Exercise brief ▸ Below are some entries. Copy each line that holds the string "pixels".

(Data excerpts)
=-=-=

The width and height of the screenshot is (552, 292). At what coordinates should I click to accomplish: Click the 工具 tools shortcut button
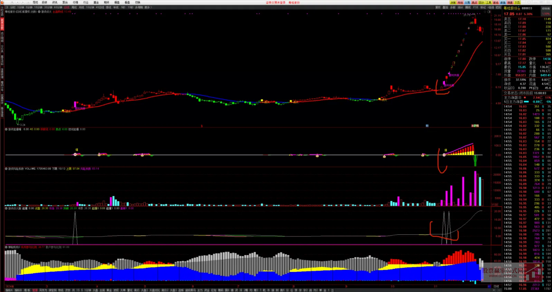pyautogui.click(x=488, y=3)
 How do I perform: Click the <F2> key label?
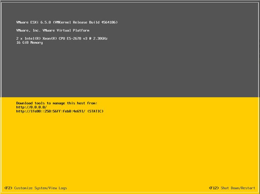[x=8, y=188]
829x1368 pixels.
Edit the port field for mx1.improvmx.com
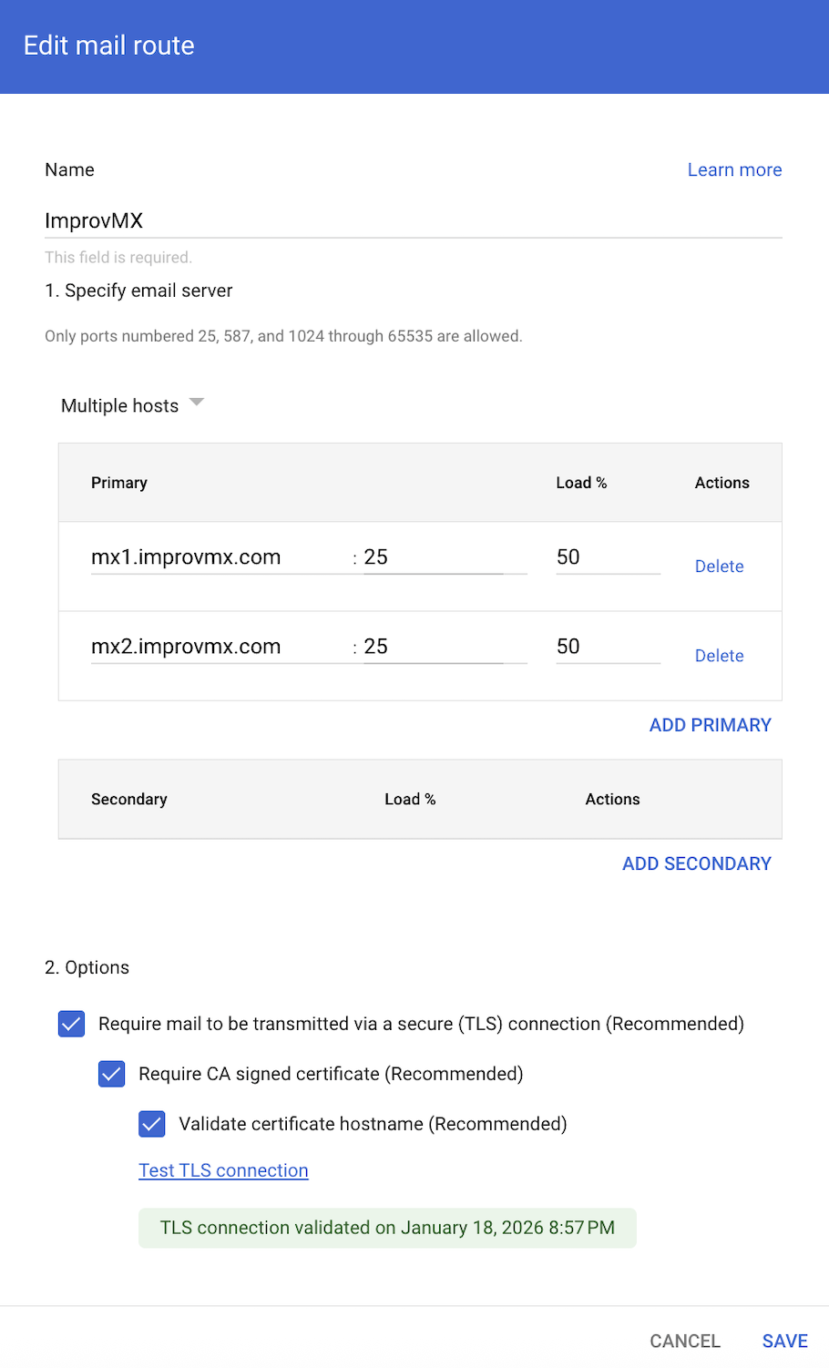444,557
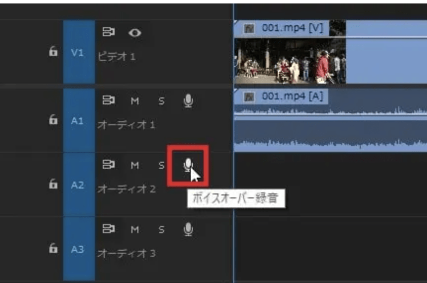The image size is (427, 283).
Task: Hide video track V1 output with eye icon
Action: tap(134, 33)
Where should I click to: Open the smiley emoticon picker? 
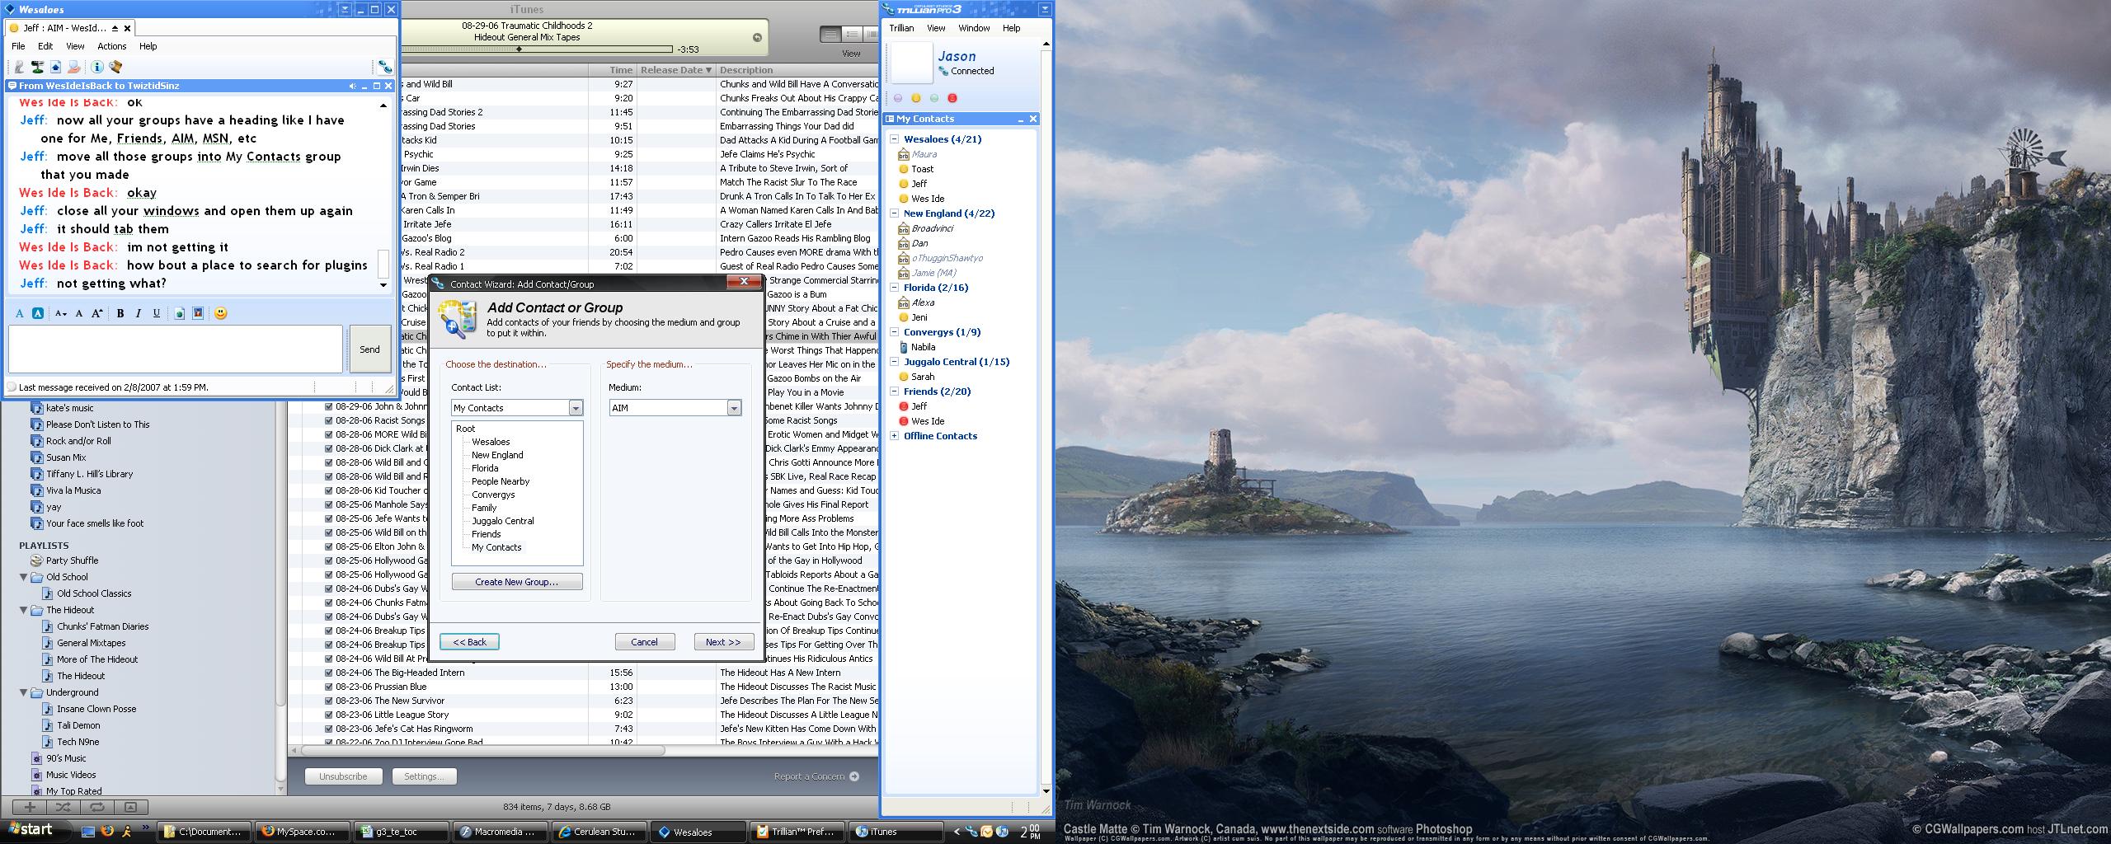[x=220, y=313]
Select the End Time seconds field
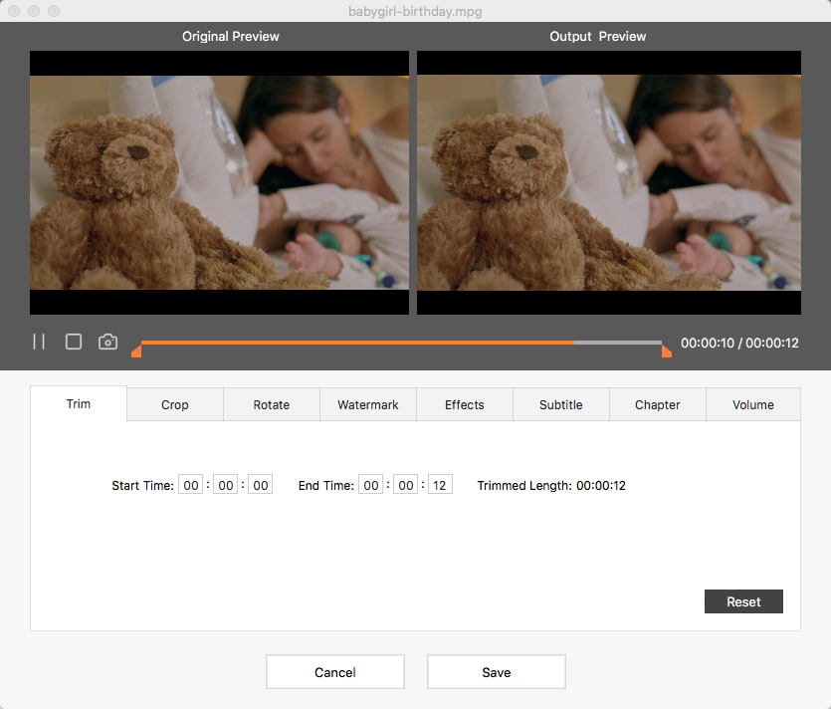 pos(440,486)
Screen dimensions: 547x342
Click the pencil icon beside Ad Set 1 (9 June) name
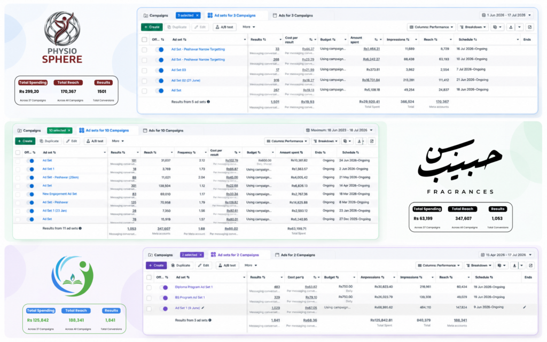coord(203,308)
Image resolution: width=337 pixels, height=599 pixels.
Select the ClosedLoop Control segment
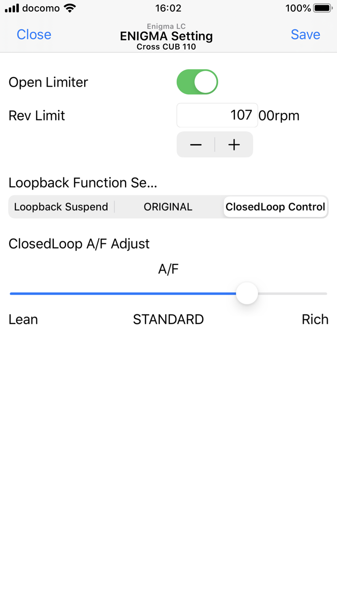pyautogui.click(x=275, y=207)
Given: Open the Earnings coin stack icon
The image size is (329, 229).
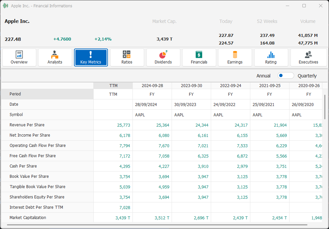Looking at the screenshot, I should pos(235,55).
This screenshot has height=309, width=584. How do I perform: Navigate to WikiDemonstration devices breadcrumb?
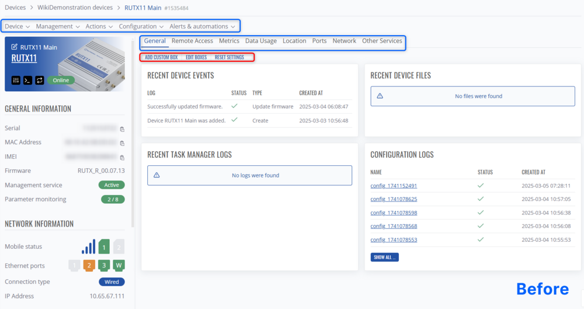point(76,8)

=-=-=

Task solution ▸
829x1368 pixels.
Image resolution: width=337 pixels, height=599 pixels.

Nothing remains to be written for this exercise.